A list of Microsoft Exploit Guard related software/configurations, along with other notes. Primarily process mitigation config.

You can apply these settings to your Windows system by running the following commands, or by running the install.ps1 script. Note that both require Administrator privileges.

(New-Object System.Net.WebClient).DownloadFile("https://github.com/gwillgues/Exploit-Guard-Config/raw/main/win_proc_mitigations.xml", "C:\Windows\Temp\win_proc_mitigations.xml")

Set-ProcessMitigation -PolicyFilePath "C:\Windows\Temp\win_proc_mitigations.xml"

The location of the Process Mitigation settings can be found at HKLM\SOFTWARE\Microsoft\Windows NT\CurrentVersion\Image File Execution Options\ There will be a list of sub-keys which are the name of the executables to have the mitigations applied. The actual mitigation settings are in a binary format. I still need to find what each component of the binary format actually signifies.

Actions blocked by Exploit Guard Process Mitigations, or actions blocked only in audit mode (logs but doesn't actually block), can be found in the Windows Event Log.

The location of the logs is in the Event Log under Application and Services Log -> Microsoft -> Windows -> Security-Mitigations -> Kernel

You can get the list of events using PowerShell using the following command

Get-WinEvent -ProviderName Microsoft-Windows-Security-Mitigations

An example of a process action being blocked:

Process '\Device\HarddiskVolume1\Program Files\Microsoft Office\root\Office16\EXCEL.EXE' (PID 7000) was blocked from creating a child process 'C:\Program Files\Microsoft Office\root\Office16\ADDINS\Microsoft Power Query for Excel Integrated\bin\Microsoft.Mashup.Container.Loader.exe' with command line '"C:\Program Files\Microsoft Office\root\Office16\ADDINS\Microsoft Power Query for Excel Integrated\bin\Microsoft.Mashup.Container.Loader.exe" 7500 7496 55fa64db-5ed7-48e2-abe7-922d863949ad 1 --logfile "C:\Users\rootuser\AppData\Local\Temp\PowerQuery\ContainerLogs\3245bbd1-f910-4d5c-9f82-b039c8f41324.log" '. 

An example of a setting in audit mode that would have caused an action to be blocked:

Process '\Device\HarddiskVolume1\Windows\System32\svchost.exe' (PID 3668) would have been blocked from generating dynamic code.

Note that the actual block log says was blocked from, while the audit mode log says would have been blocked

If disable child process creation is enabled on some processes, the process may work but some functionality may be missing. For example, with excel.exe, you will be unable to load exceedingly large excel spreadsheets because excel is unable to launch a child process of itself.
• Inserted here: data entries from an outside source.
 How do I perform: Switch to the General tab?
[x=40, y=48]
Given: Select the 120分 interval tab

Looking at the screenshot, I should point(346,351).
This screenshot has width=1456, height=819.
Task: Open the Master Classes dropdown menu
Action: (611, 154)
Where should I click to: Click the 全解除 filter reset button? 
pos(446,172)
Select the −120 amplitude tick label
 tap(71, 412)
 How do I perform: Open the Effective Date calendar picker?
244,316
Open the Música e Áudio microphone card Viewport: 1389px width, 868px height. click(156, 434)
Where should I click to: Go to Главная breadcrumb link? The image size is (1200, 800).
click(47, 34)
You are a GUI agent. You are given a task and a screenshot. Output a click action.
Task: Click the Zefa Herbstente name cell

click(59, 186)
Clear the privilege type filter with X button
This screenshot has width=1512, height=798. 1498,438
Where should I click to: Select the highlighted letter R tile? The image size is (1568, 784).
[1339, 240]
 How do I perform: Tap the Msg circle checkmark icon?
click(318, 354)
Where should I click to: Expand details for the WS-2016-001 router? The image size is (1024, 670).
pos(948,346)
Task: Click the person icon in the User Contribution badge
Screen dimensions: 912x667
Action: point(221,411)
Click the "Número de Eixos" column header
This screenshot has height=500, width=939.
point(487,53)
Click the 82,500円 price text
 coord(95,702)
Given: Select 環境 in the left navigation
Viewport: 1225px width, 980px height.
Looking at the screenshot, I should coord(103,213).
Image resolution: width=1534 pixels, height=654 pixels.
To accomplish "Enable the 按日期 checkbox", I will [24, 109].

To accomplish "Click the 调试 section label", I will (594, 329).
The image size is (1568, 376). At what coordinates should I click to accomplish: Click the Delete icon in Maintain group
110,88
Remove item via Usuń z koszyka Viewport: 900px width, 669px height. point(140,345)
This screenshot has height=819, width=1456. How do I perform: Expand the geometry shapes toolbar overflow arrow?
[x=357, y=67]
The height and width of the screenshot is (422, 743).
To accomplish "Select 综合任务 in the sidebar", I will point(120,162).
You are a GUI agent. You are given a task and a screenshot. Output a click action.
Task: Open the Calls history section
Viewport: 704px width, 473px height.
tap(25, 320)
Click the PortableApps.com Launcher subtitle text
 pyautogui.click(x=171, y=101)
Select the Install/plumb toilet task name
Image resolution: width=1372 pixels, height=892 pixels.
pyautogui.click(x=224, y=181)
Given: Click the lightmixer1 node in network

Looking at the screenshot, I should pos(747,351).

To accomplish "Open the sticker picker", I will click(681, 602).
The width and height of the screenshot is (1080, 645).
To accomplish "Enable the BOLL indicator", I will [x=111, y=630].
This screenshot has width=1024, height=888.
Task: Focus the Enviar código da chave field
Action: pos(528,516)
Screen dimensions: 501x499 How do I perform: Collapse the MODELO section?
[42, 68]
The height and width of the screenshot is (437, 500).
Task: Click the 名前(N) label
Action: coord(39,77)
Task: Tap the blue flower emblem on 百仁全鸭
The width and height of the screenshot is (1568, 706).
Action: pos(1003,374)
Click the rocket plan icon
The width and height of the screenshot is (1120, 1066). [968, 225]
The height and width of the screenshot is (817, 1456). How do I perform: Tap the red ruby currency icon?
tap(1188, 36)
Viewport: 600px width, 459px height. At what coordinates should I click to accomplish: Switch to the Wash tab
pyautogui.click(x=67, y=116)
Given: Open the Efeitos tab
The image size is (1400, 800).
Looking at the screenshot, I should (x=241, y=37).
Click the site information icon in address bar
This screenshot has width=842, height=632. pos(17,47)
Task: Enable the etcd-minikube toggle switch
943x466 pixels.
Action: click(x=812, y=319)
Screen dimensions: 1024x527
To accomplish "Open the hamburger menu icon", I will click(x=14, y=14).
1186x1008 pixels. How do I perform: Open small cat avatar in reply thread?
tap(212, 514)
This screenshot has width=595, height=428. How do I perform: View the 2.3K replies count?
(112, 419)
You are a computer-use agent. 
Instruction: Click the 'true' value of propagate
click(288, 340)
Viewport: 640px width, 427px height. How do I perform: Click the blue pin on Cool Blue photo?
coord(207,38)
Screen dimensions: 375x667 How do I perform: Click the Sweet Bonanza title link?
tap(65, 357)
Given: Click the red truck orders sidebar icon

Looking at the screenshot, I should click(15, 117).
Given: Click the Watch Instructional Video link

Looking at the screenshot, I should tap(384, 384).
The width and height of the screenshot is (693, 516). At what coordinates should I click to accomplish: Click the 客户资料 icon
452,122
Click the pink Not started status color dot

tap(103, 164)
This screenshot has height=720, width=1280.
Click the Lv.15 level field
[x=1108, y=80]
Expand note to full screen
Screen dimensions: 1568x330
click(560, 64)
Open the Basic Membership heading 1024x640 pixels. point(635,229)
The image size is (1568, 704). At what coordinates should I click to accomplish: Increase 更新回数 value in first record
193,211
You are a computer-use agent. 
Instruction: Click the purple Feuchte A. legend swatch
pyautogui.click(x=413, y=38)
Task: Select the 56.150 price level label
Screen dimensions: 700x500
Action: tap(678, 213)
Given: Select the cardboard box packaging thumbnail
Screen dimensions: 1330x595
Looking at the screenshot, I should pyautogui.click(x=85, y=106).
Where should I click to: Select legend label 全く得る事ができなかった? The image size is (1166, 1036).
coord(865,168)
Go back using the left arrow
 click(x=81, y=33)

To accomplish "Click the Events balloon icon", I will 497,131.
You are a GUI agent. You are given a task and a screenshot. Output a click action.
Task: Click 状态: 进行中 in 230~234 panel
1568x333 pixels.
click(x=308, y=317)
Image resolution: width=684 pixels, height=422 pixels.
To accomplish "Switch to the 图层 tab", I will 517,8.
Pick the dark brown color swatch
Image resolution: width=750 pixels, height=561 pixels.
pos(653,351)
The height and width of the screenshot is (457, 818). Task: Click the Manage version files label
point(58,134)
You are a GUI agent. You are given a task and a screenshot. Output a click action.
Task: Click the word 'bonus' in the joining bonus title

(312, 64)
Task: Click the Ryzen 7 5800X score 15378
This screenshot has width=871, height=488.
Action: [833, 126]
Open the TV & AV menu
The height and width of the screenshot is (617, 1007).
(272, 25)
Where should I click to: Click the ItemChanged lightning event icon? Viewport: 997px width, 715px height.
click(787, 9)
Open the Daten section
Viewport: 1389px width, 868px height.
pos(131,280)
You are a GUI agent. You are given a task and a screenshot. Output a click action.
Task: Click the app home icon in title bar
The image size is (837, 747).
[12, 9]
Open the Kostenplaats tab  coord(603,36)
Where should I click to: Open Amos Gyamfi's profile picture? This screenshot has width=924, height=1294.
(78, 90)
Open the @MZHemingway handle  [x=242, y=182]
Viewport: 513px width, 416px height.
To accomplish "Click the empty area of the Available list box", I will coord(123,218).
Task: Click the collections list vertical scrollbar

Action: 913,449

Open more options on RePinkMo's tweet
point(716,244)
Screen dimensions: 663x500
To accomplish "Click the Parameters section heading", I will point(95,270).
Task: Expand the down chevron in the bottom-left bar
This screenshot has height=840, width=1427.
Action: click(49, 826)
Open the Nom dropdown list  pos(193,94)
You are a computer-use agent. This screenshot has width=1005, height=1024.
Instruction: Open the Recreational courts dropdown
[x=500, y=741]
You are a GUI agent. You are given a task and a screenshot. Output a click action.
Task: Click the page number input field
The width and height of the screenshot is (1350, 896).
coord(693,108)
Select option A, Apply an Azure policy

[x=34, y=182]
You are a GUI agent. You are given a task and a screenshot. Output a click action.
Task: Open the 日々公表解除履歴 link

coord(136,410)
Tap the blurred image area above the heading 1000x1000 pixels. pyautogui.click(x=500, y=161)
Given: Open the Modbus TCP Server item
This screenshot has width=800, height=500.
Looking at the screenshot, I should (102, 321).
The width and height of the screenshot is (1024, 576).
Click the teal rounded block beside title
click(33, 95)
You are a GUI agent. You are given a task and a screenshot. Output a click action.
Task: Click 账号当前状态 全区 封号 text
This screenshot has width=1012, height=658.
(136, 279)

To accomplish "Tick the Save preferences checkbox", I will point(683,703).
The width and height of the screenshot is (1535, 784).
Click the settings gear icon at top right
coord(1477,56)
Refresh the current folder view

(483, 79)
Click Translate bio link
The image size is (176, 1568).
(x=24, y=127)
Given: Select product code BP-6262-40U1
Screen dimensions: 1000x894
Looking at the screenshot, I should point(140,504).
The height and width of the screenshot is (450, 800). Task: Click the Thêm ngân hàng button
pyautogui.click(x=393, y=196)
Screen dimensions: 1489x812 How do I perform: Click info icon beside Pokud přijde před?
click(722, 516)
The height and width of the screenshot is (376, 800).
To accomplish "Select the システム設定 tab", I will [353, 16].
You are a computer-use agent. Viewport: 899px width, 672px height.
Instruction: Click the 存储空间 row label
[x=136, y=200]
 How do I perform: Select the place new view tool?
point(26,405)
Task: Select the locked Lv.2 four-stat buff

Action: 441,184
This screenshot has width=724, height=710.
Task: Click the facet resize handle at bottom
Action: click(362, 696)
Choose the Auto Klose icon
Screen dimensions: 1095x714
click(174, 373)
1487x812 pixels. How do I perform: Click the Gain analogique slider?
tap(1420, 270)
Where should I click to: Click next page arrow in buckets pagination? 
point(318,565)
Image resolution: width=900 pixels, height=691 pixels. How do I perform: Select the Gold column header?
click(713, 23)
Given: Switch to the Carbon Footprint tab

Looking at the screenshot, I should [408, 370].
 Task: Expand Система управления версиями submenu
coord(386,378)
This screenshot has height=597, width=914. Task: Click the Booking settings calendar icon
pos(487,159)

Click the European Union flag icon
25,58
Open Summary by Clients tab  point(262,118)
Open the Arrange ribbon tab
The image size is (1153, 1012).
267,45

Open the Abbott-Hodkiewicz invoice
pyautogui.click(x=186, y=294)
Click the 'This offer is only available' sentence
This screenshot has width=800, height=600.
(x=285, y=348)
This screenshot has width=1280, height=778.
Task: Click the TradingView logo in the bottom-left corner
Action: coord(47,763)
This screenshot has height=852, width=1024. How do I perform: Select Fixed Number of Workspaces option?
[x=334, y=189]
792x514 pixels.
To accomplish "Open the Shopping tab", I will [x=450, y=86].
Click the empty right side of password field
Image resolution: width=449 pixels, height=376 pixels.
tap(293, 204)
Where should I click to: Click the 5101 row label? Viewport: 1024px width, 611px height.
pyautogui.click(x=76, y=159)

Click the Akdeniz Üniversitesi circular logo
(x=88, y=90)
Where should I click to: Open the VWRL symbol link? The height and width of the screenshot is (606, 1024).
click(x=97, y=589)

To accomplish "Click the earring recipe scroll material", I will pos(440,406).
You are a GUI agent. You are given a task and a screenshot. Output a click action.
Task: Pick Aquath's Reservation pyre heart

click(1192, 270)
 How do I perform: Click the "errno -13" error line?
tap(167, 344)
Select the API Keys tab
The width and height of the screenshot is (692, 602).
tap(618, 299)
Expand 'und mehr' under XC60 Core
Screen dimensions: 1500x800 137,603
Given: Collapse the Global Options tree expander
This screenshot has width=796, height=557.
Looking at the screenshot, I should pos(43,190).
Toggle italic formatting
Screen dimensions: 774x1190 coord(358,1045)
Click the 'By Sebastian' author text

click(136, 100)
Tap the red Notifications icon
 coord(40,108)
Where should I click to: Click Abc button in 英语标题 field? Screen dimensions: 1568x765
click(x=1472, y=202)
For some reason it wants to launch a new process of itself with the command line "excel.exe -embedding". You also may be unable to export or import data to/from different formats using excel due to the lack of child process creation capabilities.

With Microsoft Word, the same applies, you will be unable to export data if the child process setting is enabled.

With outlook, disable child process creation also works, but certain functionality will simply not work. For example, you will be unable to create new signatures in outlook if this setting is enabled (and probably more).

A very nice addition that Microsoft should add is the ability to only allow child process creation if the child process name matches known-good binary names that are expected for that process.